### Work instructions
[1] In the account of the wrecked car, why did the narrator never get to meet the young female student? Answer in one to three sentences.
[2] Which items does the account of the wrecked car say were missing from the car when the narrator saw what remained of it?

### Selected text

-- Start --

I called the police station in Paarl but they had no news of a car crash. We asked the students at the University about the young man and they said they didn’t know him very well, he was a bit of a drifter on the outskirts of their group. I never got to meet the young female student either – it seemed that nobody wanted to say much and ranks were closed.
The police never did find the young man and he never came back to campus, but they eventually found my car. They finally called me four or five days later. It had apparently rolled off the edge of the steep mountain pass between Paarl and Worcester about 70 kms away and was completely destroyed. I went to see the remains of the car in the Paarl police station and it was almost flattened – I was stunned by the devastation to the once beautiful vehicle. The radio, CD’s, and new books I had bought and placed in the boot were all missing too.
Sadly I don’t know what happened to that young man. He was possibly just wanting to take the car for a joy ride and lost control. Maybe he had never owned a car and wanted to feel how it felt driving a GTi engine at 160km/hr around hairpin bends. It’s possible that with a young woman at his side he was just showing off.
Looking back I realise I did something daft, even though I meant really well, I could have done with a lot more discernment and wisdom in my actions. But I don’t think I was quite as idiotic as the young man who either kissed death or embraced it fully. Although I hope he didn’t, I do hope I wasn’t the only one who lived to learn a lesson that day!

-- End --

Dataset entries:
-- Start --

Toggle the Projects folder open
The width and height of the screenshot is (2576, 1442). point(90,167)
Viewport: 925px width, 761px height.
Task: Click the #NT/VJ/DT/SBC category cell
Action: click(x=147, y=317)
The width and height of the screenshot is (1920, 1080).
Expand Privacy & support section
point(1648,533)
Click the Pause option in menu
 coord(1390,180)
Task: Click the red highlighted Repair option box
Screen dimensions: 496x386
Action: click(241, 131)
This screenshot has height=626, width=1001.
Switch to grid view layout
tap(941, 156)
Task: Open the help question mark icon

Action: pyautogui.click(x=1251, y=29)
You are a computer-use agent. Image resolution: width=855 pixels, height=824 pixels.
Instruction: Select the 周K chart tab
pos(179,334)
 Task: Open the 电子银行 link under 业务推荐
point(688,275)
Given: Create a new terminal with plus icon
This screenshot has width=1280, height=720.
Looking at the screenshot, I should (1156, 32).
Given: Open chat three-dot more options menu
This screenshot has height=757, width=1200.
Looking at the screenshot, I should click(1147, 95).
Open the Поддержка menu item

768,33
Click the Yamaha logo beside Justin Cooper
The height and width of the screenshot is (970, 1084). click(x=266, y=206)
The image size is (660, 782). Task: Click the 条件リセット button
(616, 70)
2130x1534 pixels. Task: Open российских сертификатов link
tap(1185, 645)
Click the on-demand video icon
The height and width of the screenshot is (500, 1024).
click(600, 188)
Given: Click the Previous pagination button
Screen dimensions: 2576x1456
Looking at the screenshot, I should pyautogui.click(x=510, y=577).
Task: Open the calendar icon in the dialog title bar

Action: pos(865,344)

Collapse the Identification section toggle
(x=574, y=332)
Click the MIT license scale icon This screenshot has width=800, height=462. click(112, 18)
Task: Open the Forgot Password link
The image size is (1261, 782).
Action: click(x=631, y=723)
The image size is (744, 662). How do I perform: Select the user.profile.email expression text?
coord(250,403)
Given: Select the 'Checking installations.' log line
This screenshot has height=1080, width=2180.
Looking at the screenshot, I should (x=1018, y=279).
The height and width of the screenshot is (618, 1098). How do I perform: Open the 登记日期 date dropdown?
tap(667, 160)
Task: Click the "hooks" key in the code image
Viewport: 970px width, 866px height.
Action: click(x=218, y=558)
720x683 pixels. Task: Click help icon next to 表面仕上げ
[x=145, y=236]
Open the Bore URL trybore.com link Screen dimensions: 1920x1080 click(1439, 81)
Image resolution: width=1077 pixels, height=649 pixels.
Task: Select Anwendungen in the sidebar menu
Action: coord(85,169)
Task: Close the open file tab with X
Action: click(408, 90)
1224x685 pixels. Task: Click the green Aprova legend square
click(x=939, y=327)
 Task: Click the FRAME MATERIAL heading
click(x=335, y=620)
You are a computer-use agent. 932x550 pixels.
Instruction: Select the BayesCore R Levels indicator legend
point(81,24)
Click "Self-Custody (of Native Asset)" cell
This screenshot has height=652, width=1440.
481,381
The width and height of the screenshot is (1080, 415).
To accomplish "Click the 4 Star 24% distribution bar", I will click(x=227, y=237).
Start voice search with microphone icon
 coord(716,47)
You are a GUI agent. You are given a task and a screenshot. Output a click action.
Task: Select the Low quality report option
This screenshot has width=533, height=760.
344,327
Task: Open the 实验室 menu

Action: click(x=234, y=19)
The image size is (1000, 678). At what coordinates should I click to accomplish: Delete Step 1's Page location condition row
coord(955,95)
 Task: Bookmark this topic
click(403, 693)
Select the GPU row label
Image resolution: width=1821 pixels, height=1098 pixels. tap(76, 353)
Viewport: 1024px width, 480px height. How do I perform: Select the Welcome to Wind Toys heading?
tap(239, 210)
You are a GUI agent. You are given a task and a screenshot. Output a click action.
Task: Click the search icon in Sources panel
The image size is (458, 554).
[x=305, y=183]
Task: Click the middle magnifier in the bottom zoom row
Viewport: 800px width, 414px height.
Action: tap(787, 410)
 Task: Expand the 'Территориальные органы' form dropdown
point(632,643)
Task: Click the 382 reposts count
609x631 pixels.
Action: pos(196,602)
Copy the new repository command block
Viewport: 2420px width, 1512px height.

-- End --

### Full solutions
[1] The narrator never met her because nobody seemed to want to say much, and ranks were closed.

[2]
- The radio
- The CDs
- The new books the narrator had bought and placed in the boot